PROBLEM -> Reproduce the lines below word for word, starting at the line that contains "How do I perform: Click the" and ending at the line that contains "Looking at the", including both of those lines.

Lines for locating text and elements:
◇ ◇ ◇ ◇

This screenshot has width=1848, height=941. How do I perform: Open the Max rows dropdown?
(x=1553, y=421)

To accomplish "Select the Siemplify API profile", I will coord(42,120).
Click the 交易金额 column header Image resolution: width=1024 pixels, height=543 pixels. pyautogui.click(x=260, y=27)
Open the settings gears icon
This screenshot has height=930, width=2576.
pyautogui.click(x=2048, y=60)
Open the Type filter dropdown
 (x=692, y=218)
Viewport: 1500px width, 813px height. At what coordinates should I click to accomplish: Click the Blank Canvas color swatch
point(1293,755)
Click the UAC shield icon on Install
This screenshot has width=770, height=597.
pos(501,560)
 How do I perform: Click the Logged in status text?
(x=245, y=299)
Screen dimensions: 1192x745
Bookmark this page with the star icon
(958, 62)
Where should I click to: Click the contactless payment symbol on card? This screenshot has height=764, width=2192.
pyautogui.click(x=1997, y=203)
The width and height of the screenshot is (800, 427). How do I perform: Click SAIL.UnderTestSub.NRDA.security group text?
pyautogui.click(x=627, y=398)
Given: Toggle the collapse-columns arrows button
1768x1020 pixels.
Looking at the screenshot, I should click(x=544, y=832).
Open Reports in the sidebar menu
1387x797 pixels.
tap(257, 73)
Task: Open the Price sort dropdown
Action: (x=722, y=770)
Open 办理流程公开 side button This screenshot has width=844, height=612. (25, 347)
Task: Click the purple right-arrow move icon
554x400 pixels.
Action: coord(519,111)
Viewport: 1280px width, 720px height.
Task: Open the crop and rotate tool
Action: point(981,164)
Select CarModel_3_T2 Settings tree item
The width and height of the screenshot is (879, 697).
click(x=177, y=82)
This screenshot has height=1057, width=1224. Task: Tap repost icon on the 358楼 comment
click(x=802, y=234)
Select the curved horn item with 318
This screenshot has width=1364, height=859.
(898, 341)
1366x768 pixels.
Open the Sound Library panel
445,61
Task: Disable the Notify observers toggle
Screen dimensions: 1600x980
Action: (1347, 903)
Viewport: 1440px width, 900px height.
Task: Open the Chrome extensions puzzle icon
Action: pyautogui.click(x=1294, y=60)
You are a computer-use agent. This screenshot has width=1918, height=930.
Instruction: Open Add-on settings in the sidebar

◇ ◇ ◇ ◇

THE SOLUTION ->
 How do I perform: Click the Logged in status text?
(x=245, y=299)
Screen dimensions: 1192x745
Bookmark this page with the star icon
(958, 62)
Where should I click to: Click the contactless payment symbol on card? This screenshot has height=764, width=2192.
pyautogui.click(x=1997, y=203)
The width and height of the screenshot is (800, 427). How do I perform: Click SAIL.UnderTestSub.NRDA.security group text?
pyautogui.click(x=627, y=398)
Given: Toggle the collapse-columns arrows button
1768x1020 pixels.
Looking at the screenshot, I should click(x=544, y=832).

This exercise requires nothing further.